Copy out each of the items below word for word, leaving out the pictures.

↓

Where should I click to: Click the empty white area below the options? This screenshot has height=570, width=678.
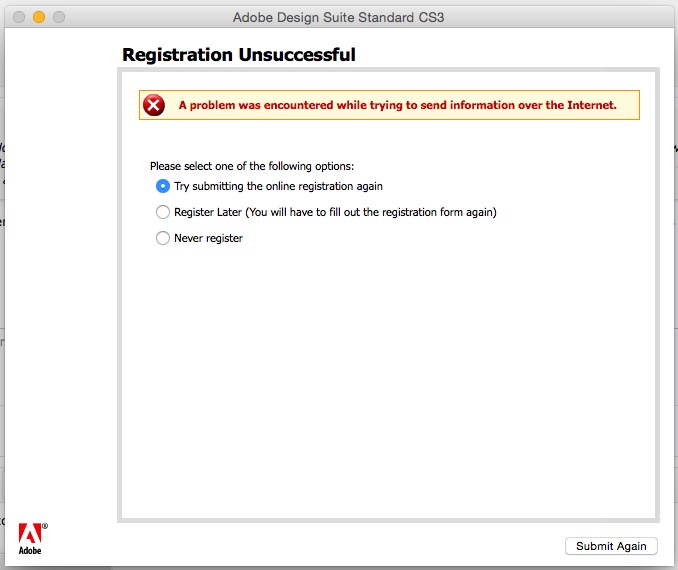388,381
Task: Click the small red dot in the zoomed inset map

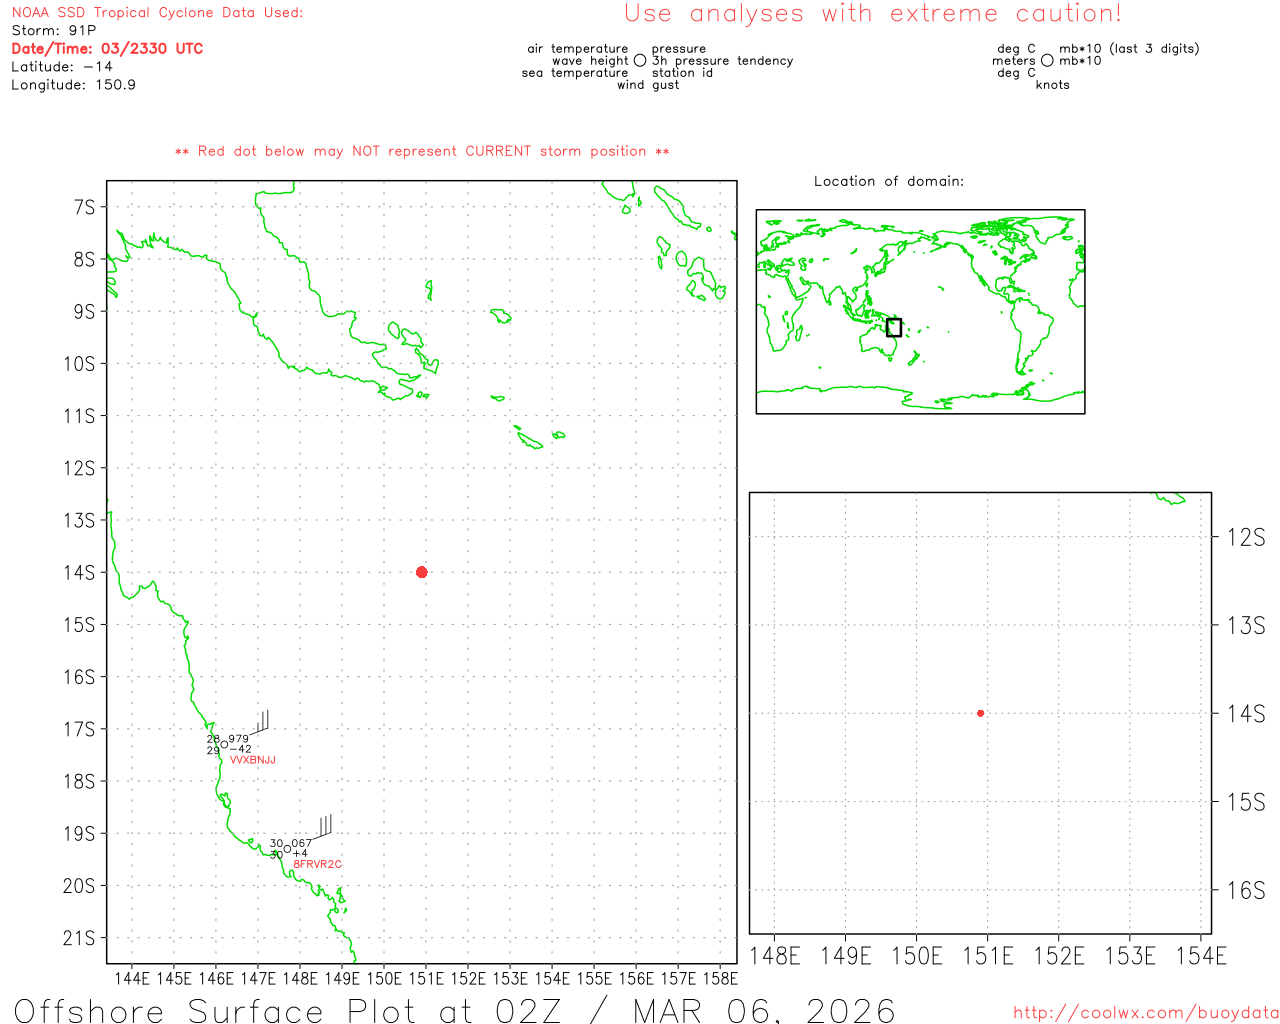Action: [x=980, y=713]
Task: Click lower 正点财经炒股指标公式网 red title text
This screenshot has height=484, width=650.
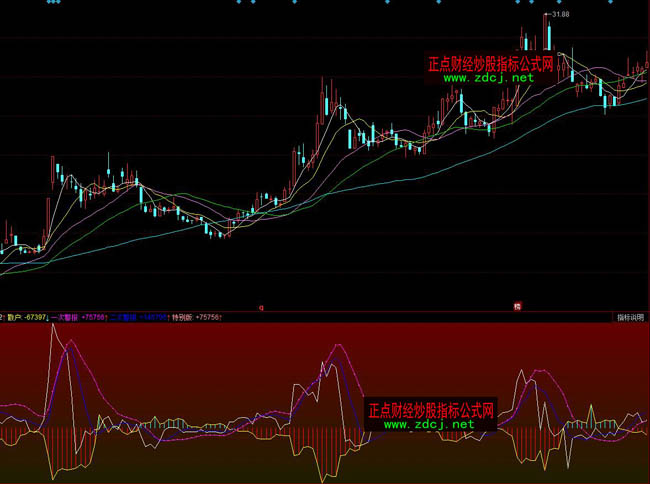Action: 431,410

↑

_Result below_.
Where should I click to: Click the empty white area below the options? This screenshot has height=570, width=678.
388,381
Task: Click the small red dot in the zoomed inset map

Action: [x=980, y=713]
Task: Click lower 正点财经炒股指标公式网 red title text
This screenshot has height=484, width=650.
Action: 431,410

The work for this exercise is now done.